Conscientious individuals have been found to be involved in a number of health-promoting behaviors. They are less likely to engage in smoking, alcoholism, and other behaviors that may lead to health risks. Because of being involved in such health-promoting behaviors, conscientious people are known to have good health and longevity.

The personality associated with poor health behaviors is sensation seeking. According to the personality psychologist Mark Zuckerman, sensation seeking is the desire to seek out varied, novel, complex, and intense sensations and experiences. Such people have the willingness to take all kinds of high risks, including legal risks.

It is this willingness to take risks that makes individuals with the sensation seeking personality indulge in poor health behaviors and health risks. Such people get involved in wide range of poor health behaviors such as alcohol abuse, drug abuse, risky sexual behavior, and reckless, unsafe driving. These behaviors are not only bad for health, but also highly dangerous, and can also be life threatening.

Whether people indulge in health promoting behaviors or not often has been found to be depending on health locus of control. Health locus of control is the perceived control an individual may have over his or her health.

This control can be internal, that is, the individual feels that he or she can control their health and health outcomes. There may also be the perception that their health and health outcomes are controlled by health practitioners, or by chance. People who have an internal health locus of control have been found to be more involved in health promoting behaviors.

Personality, therefore, being associated with diseases, resistance to diseases, or even health behaviors, clearly, indicate the significance of psychological factors in physical health.
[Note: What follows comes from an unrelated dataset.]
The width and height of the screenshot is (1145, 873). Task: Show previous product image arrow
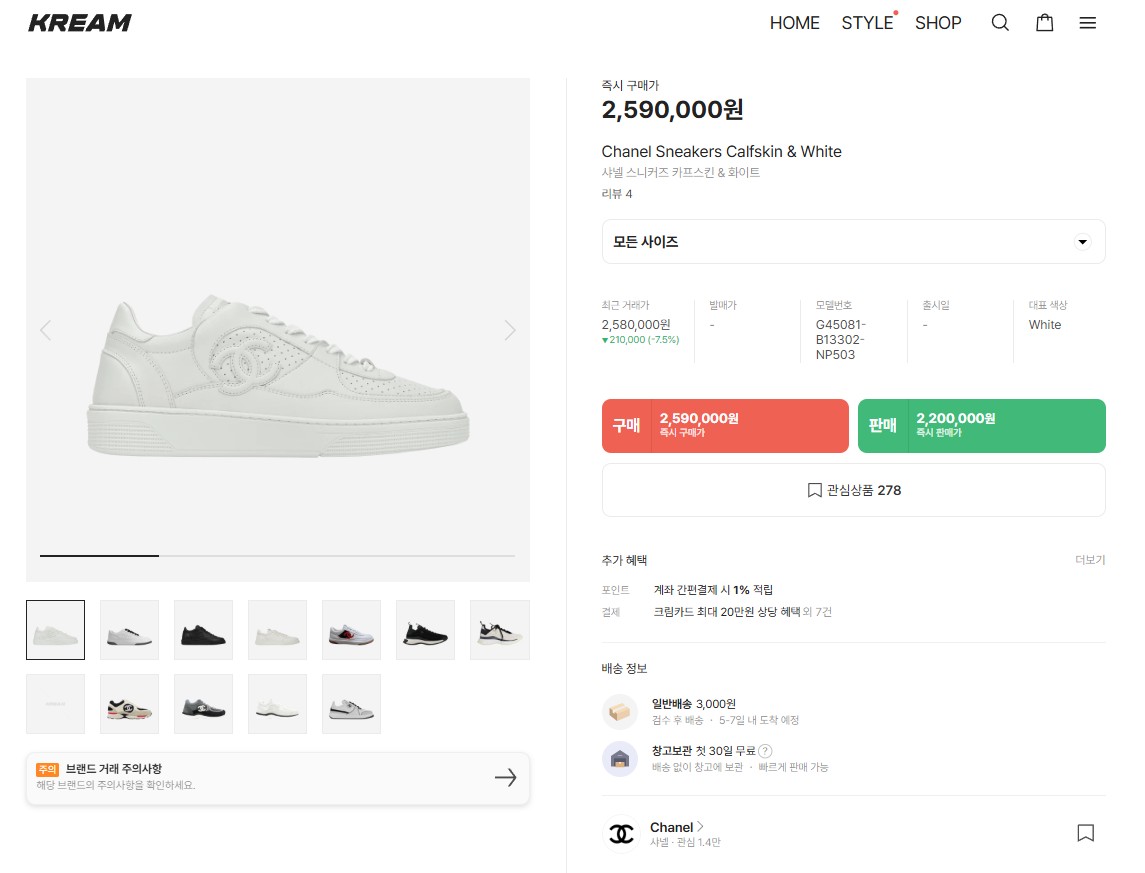pyautogui.click(x=45, y=330)
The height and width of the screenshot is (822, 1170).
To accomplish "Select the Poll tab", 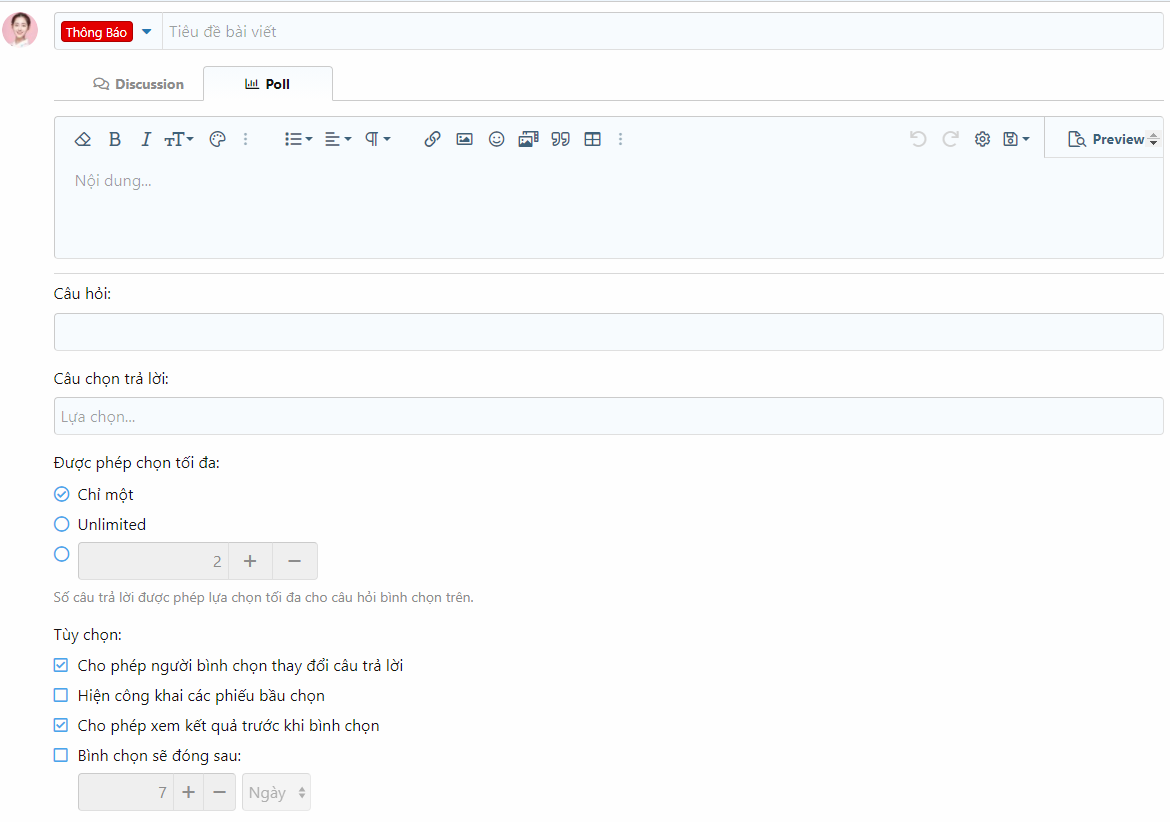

Behavior patterns associated with these personalities can be identified as precursors and used as preventive measures for specific diseases. Additionally, awareness can be created about behavior patterns associated with resistance to diseases, helping more and more people to be involved in health promoting behaviors. 

Saif Farooqi

A PhD in Psychology (from the University of Delhi). I have been blogging about psychological issues for more than ten years. I am extremely passionate about teaching psychology. I'm a writer, podcaster, and TEDx speaker. I also conduct workshops and awareness programs in schools and colleges. Currently, I'm also working as an Assistant Professor at the Department of Psychology, Faculty of Social Sciences, Jamia Millia Islamia, New Delhi, India


TF said...

Very nice. Put this on Medium and you will get a lot of readers!

Saif Farooqi said...

Thank you! Yes, I'll be doing it soon

Anonymous said...

This was an interesting and insightful read.

Saif Farooqi said...

Thank you! :)

Brian Arbenz said...

Much information relevant to me in this piece. I'm generally in transition from being a Type D to a Type B during this phase of my life. It's a gradual process.

Saif Farooqi said...

Brian, good to know that you found the article to be relevant. Thanks!